[TASK GOAL]
Every entry below should appear in the answer exactly as written, apart from the pictures.

[DATA PROVIDED]

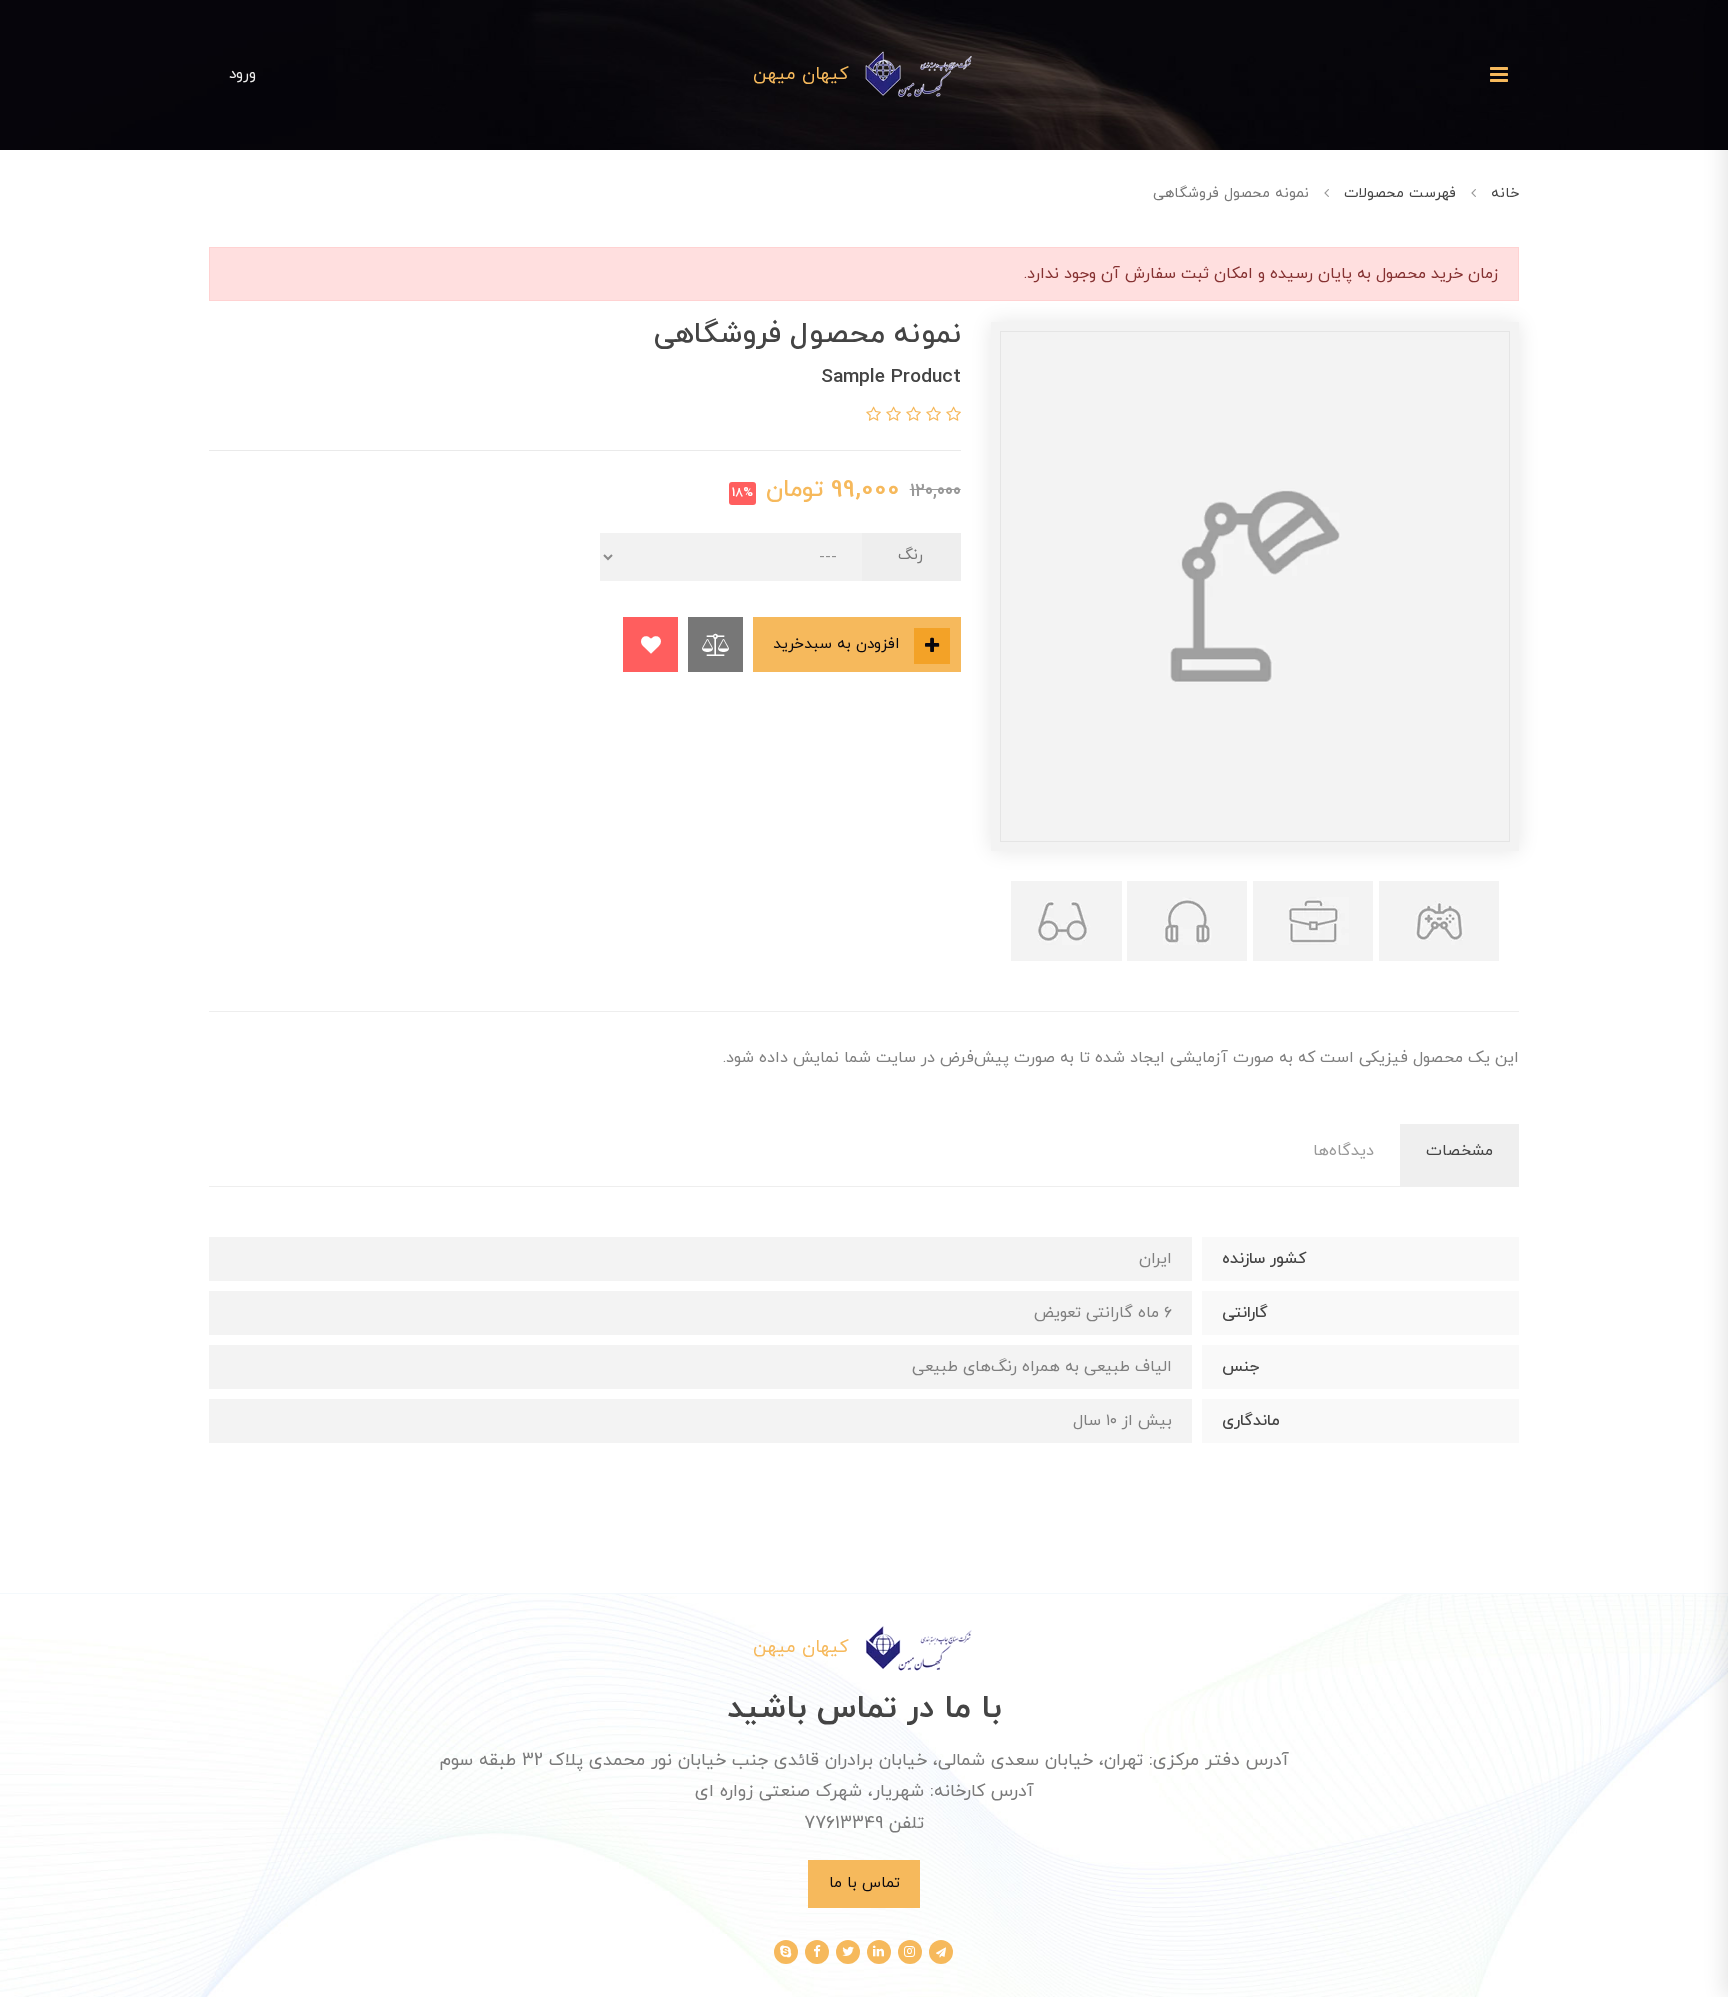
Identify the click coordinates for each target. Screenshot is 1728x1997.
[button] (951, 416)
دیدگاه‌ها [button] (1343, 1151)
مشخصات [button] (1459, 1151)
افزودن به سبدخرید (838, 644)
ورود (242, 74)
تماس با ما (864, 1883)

[SOLUTION TO THIS EXERCISE]
Identify the click coordinates for each target. Screenshot is 1728x1997.
[button] (951, 416)
دیدگاه‌ها [button] (1343, 1151)
مشخصات [button] (1459, 1151)
افزودن به سبدخرید (838, 644)
ورود (242, 74)
تماس با ما (864, 1883)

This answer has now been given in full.